Caste and patriarchy combine efficiently to split occupations along various filters. A caste society has upper caste men availing the most and the best, while upper caste women avail more and better opportunities than us, at all times, at our cost. The increased presence of women in new professions is welcome but this female empowerment on a mass scale is restricted only to upper caste women. Further, it massively disguises the fact that this empowerment has been facilitated by the consumption of female labor –of lower caste, dalit and adivasi women domestic workers.

Pick any forward caste name. Chatterjees, Menons, Iyers or Joshis and frame this question: What are the chances of their daughters not having an open route to obtain a college education, gain skills and jobs that lead to professional lifestyles? 50% of them? 25%? 1%? It is almost zero percent.
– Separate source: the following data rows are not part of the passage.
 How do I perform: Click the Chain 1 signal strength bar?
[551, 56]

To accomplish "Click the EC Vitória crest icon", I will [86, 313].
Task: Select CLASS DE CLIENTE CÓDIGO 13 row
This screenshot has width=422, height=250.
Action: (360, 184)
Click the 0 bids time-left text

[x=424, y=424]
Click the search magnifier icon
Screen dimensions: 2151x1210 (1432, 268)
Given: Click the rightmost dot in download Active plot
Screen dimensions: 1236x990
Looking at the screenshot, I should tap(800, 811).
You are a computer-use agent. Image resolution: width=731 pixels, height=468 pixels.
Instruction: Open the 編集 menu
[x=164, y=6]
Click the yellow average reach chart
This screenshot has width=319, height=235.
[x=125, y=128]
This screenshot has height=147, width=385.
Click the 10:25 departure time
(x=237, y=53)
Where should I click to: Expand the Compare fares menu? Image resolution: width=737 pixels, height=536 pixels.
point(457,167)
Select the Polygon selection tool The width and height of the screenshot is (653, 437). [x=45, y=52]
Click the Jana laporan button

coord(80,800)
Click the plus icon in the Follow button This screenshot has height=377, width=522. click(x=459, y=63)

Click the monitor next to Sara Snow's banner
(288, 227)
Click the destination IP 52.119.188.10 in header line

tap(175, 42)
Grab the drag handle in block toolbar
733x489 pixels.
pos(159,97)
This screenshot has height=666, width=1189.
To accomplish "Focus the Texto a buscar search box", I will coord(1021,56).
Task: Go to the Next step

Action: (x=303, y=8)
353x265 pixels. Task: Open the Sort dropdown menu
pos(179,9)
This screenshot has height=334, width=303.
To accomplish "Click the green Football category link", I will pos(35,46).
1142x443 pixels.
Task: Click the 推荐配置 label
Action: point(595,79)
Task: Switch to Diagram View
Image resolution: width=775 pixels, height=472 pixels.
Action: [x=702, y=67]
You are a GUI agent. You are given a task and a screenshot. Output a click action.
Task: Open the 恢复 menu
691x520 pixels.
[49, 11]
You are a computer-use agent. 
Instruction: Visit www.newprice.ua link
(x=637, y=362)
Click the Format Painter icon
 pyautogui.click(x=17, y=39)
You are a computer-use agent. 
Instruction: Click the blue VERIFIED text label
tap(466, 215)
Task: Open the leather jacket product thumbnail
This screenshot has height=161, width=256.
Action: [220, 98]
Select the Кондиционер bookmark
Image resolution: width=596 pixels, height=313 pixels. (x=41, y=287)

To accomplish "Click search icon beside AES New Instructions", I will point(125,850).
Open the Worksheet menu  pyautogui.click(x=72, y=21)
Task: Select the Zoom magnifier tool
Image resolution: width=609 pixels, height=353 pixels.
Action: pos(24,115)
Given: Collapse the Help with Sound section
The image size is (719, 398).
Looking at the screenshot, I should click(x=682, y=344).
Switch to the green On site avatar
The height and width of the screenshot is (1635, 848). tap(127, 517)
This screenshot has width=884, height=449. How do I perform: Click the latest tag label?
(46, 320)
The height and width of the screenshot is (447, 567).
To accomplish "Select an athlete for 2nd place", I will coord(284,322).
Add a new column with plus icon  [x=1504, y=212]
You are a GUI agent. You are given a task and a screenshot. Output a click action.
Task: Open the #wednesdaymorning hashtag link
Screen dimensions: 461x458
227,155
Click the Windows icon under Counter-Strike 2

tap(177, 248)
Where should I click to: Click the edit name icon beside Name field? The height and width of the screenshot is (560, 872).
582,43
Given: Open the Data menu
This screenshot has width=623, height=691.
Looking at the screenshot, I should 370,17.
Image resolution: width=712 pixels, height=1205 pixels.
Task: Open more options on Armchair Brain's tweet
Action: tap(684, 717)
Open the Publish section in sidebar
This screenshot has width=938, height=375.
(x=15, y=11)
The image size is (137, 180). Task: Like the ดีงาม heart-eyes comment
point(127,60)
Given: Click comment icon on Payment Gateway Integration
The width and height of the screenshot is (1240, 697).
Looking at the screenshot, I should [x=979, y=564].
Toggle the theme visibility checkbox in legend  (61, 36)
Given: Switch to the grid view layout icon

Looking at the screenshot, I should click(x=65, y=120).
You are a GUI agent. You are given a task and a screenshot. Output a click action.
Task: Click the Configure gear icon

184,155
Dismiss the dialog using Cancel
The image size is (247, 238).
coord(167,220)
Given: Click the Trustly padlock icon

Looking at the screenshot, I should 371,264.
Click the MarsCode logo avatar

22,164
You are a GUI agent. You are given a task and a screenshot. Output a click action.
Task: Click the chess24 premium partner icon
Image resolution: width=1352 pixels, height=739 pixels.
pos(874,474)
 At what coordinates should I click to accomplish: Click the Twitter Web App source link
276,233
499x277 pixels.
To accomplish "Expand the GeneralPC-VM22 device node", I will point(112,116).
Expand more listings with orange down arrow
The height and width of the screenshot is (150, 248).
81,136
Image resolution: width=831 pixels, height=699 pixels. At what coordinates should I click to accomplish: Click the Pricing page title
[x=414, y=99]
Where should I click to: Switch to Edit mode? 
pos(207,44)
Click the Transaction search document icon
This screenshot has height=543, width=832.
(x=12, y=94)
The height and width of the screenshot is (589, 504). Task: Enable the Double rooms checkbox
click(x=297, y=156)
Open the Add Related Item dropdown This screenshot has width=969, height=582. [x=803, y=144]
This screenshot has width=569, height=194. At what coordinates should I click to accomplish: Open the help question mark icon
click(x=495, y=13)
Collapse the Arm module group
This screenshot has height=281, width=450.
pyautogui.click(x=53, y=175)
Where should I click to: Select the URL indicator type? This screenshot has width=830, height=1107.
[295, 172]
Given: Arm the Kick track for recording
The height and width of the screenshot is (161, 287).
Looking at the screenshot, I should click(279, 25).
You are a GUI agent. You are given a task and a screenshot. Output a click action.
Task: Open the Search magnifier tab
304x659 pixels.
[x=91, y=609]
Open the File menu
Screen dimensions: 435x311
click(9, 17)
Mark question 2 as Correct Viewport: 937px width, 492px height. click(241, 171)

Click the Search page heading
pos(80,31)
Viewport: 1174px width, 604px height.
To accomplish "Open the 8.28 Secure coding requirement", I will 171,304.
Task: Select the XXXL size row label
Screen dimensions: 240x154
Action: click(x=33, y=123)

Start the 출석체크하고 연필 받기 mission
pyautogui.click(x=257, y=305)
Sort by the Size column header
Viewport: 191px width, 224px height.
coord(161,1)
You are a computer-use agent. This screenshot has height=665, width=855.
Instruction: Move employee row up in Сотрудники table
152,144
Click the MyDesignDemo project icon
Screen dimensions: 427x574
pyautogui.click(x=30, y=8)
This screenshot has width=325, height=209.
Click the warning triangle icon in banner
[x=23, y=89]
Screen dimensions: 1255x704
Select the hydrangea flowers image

Do the same exercise with caste names from lower shudra, dalit castes, and tribes’ names. The chances of closed routes for daughters from majority of these castes and tribes can be anywhere from 50 to 99%.

Try another thought experiment: look for women’s names that end with Chatterjees, Menons, Iyers or Joshis in NREGA lists. 1%? 0.5%? 0.005%? It is most likely zero percent.

Want to scan the NREGA lists for lower shudra, dalit and tribes names?!

A simple exercise like this gives us the concrete linkages between: caste, labor and women’s empowerment. That is, access to respectful and equal opportunities for professional capacity building is determined, privileged and sustained by caste.

Do I want to indulge in analyzing how the locations of Chatterjees, Menons, Iyers or Joshis and the caste names of women in NREGA lists are reflectors of class and not caste? That can only be a subsequent line of reasoning.

For now, lets talk women’s caste location, labor and liberation. Let’s begin with the politics of naming caste locations.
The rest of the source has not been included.